▶ [ACTIVITY]:
Starting at the top of the entries below, set down every line exactly, please, until you reach the line with "Open the 排序 sorting dropdown", which is included too.

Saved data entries
◆ ◆ ◆ ◆ ◆

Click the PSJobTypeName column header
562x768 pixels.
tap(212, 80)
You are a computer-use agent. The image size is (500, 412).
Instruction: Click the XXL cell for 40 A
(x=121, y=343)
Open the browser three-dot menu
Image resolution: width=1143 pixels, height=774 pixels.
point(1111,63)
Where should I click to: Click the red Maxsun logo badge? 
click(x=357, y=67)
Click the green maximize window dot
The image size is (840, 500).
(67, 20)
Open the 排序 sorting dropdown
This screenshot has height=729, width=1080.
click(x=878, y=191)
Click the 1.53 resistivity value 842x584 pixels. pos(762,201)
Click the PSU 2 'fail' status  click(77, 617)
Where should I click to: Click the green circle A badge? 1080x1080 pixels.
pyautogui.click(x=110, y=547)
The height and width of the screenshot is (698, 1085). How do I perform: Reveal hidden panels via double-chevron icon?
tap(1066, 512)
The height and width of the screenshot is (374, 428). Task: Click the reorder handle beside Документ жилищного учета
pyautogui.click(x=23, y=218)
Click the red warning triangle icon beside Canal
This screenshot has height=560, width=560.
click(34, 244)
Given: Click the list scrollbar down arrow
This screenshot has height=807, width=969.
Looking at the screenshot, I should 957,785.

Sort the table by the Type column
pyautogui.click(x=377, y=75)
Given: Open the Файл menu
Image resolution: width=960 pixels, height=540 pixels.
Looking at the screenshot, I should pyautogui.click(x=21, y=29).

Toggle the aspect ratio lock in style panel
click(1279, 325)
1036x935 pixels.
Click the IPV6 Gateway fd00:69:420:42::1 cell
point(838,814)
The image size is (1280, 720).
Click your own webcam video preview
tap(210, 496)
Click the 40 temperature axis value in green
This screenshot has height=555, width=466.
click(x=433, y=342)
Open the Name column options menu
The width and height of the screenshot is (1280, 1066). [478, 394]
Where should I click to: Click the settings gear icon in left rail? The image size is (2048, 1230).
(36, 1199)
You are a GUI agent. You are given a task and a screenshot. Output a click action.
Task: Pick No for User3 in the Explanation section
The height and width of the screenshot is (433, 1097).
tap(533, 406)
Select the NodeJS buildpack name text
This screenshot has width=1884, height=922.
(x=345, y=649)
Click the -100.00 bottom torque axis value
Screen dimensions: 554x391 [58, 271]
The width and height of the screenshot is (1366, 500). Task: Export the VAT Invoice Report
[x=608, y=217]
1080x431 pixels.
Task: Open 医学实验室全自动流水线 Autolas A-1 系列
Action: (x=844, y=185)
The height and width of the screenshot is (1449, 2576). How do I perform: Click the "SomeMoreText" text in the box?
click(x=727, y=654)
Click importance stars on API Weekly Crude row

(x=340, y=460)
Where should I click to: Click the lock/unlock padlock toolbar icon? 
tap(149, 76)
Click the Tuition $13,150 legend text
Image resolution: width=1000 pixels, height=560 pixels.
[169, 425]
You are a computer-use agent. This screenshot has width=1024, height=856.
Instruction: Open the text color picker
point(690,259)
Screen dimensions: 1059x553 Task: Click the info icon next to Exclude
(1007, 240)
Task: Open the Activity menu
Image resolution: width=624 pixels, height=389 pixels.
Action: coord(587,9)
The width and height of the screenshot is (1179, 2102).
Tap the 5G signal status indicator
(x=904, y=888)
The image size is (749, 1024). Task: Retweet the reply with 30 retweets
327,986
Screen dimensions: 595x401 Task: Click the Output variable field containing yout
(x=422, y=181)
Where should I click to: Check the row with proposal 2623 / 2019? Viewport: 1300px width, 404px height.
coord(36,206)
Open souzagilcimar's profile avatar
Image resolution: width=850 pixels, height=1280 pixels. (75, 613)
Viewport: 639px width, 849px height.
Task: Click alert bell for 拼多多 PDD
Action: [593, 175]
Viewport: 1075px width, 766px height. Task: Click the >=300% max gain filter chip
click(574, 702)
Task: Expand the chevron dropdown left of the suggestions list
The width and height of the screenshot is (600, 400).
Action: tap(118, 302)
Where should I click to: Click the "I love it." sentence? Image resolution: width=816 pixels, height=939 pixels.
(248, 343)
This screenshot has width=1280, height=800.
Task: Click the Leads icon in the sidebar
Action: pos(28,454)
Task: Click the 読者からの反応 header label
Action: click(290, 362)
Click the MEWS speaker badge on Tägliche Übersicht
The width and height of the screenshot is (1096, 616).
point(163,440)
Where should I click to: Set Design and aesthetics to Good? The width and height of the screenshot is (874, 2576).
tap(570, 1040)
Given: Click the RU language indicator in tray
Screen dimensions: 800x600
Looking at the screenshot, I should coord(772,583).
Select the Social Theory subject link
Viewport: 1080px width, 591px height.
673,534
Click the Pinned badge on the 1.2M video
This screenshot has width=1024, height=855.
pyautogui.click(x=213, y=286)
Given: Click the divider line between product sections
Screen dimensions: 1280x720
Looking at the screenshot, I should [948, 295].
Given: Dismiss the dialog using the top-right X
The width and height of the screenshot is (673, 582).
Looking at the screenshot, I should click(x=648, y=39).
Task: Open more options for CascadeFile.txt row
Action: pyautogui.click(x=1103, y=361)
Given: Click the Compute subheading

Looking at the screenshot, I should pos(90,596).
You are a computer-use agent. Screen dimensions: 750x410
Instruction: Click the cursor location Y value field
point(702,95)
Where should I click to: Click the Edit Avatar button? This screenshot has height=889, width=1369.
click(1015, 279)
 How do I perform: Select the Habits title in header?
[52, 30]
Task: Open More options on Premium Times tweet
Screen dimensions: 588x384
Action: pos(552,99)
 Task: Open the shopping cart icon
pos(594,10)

◆ ◆ ◆ ◆ ◆

▶ [EXERCISE SOLUTION]:
Click the PSJobTypeName column header
562x768 pixels.
tap(212, 80)
You are a computer-use agent. The image size is (500, 412).
Instruction: Click the XXL cell for 40 A
(x=121, y=343)
Open the browser three-dot menu
Image resolution: width=1143 pixels, height=774 pixels.
point(1111,63)
Where should I click to: Click the red Maxsun logo badge? 
click(x=357, y=67)
Click the green maximize window dot
The image size is (840, 500).
(67, 20)
Open the 排序 sorting dropdown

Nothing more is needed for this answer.